◆ **Exercise details**
Copy each line of the data below exactly, leaving out pictures.

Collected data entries

BEGIN

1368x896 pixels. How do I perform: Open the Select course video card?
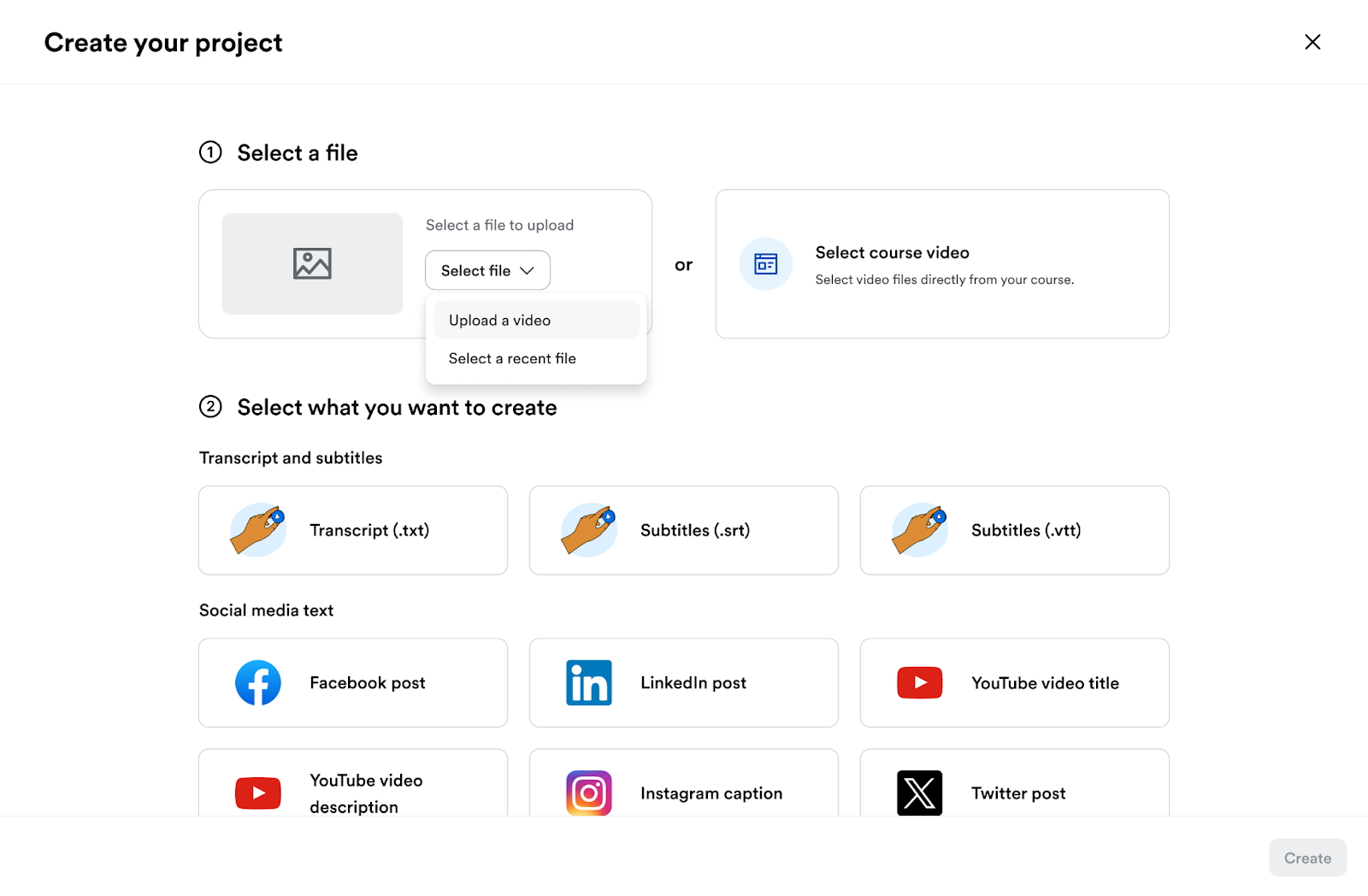[942, 264]
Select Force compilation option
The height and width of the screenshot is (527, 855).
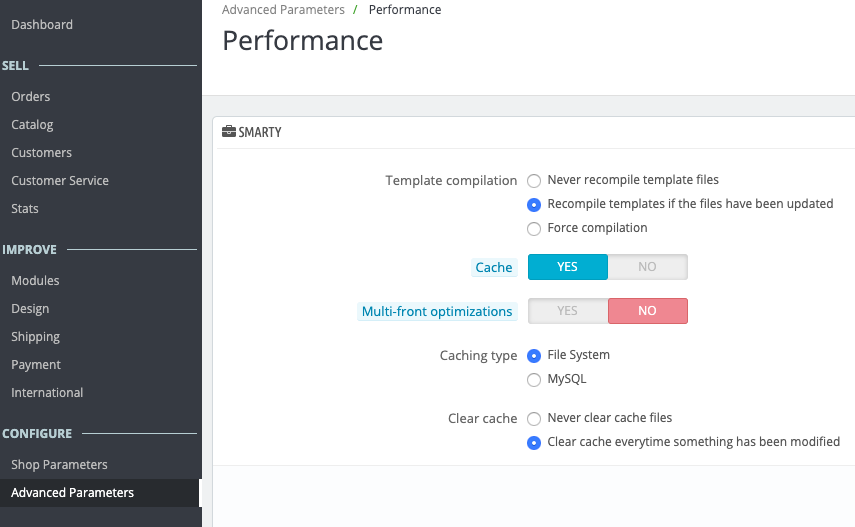534,229
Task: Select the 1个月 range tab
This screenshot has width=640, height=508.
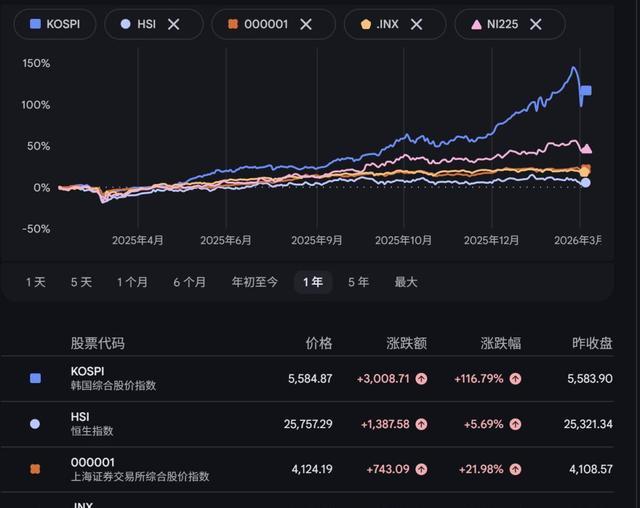Action: pyautogui.click(x=132, y=282)
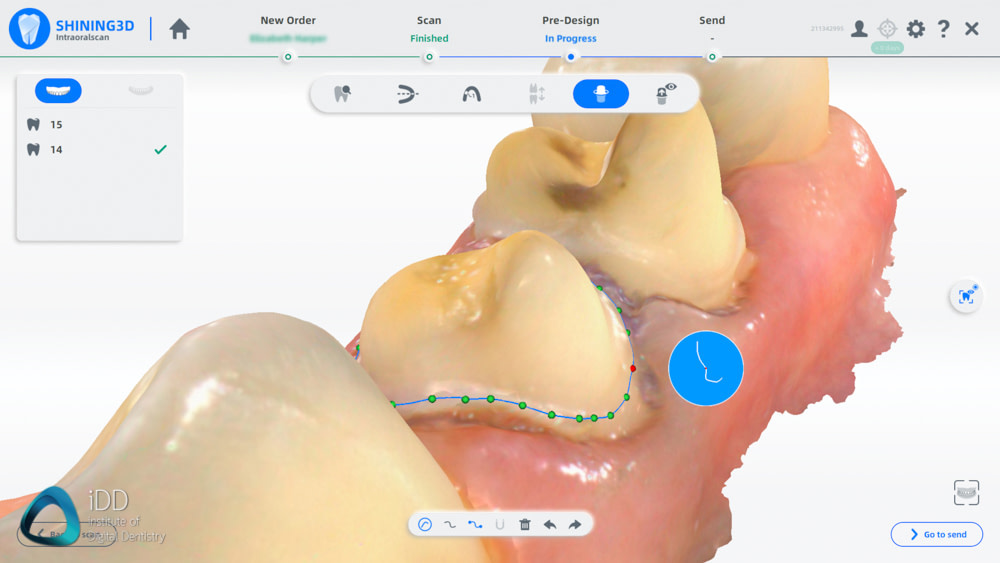Open the New Order step
Image resolution: width=1000 pixels, height=563 pixels.
tap(286, 29)
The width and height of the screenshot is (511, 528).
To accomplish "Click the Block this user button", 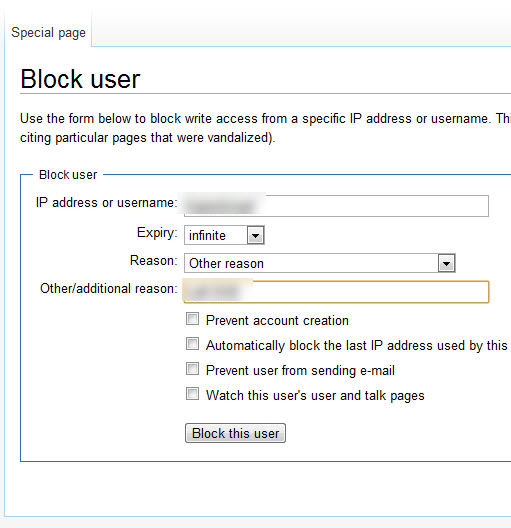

END

◆ **Written answer**
1368x896 pixels. How do I perform: Open the Select course video card?
[942, 264]
Select Force compilation option
The height and width of the screenshot is (527, 855).
534,229
Task: Select the 1个月 range tab
This screenshot has width=640, height=508.
Action: pyautogui.click(x=132, y=282)
Open the New Order step
Image resolution: width=1000 pixels, height=563 pixels.
tap(286, 29)
The width and height of the screenshot is (511, 528).
To accomplish "Click the Block this user button", 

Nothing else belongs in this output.